This weekend I installed my RFID-enabled automatic door lock (more details to come) in my new apartment.  In my last apartment, I had been using a ~$5 12 V DC car door lock actuator (Amazon, they abound on eBay as well) to turn the deadbolt lever, since more straightforward methods would probably breach the contract about not changing the lock.  (A proper electric deadbolt would be the quick and versatile way, but looking at the inside of the lock it might even be pretty simple to turn from within the hollow space in this cheap door -- making and watching a normal-looking deadbolt turn itself would be hours of entertainment!)

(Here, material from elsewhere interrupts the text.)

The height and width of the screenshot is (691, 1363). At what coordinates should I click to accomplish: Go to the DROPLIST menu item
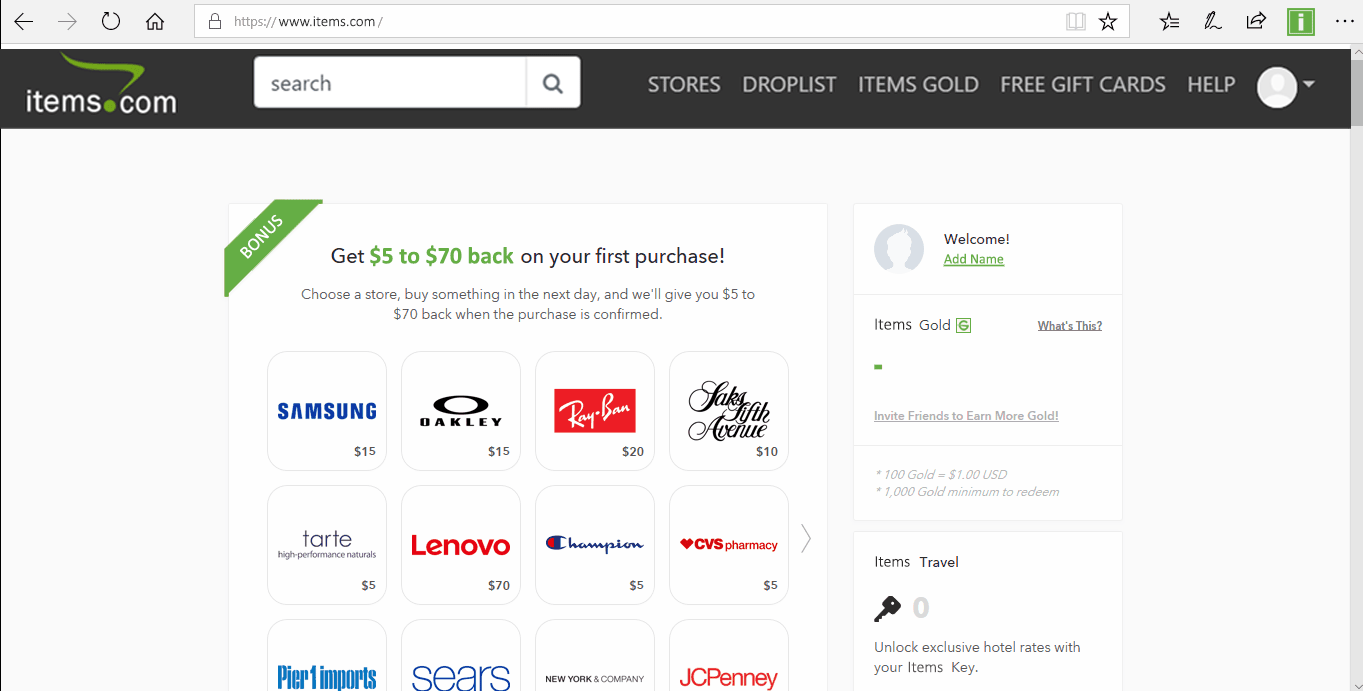pos(789,85)
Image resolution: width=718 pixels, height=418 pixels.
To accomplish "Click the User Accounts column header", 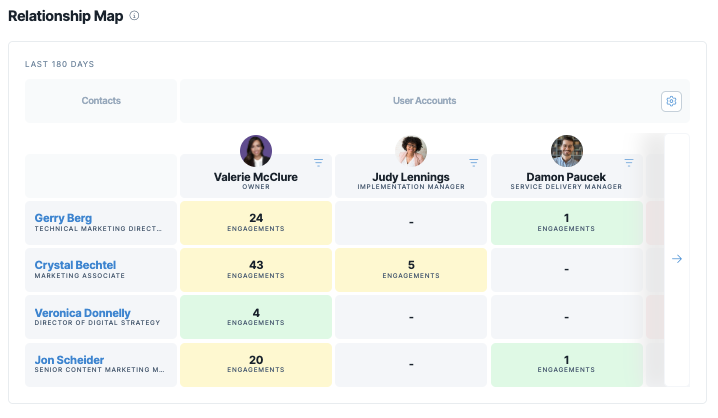I will pyautogui.click(x=424, y=101).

On this new door, it looked like the actuator wasn't going to travel far enough to lock the deadbolt.  I don't really have the parts or ingenuity to make my own, and the linear actuators available online were starting at $60, which was unacceptable.  I decided to crack open the actuator I already had and see if I could improve it.
The insides of a car door lock actuator

Not having any more sophisticated or effective methods coming to mind, I took it outside, set it on concrete and smacked it with a hammer, aiming for the seam between the two plastic parts the unit is housed in.  (I think the end where the moving part comes out is a little weaker, and the cracks traveled along the seam pretty well from there.)  Once I got it open, the mod turned out to be pretty easy, at least to get enough distance for my needs. The black thing(s) you see between the end of the gear track (?) and the inside of the casing are rubber washers that prevent the arm from moving another inch or so.  I cut them off and, as long as the unit is held closed (to keep pieces in place), nothing seems wrong and it moves a little farther.

I actually put it back together by winding waxed dental floss around it (I think the wax helps it grip.)  Glue might work too (I didn't have any on hand), but it could get in the way of the moving parts, and I wonder if it would provide enough pressure to keep everything in place.

If removing the black rubber stoppers had not worked, I was also considering cracking open the other actuator I had and "splicing" the two arms together with glue.  I imagined cutting (wider) holes in the front/back of the unit for the extra length to come out and making sure the extra-long arm was stabilized somehow (maybe some ridges/lips on top and to the side to keep the arm from pivoting up and out of the teeth of the gear or turning to the sides.)

I'm writing this in the hope that all these actuators are the same and the information might help someone.  They all look the same in online listings.  Have fun!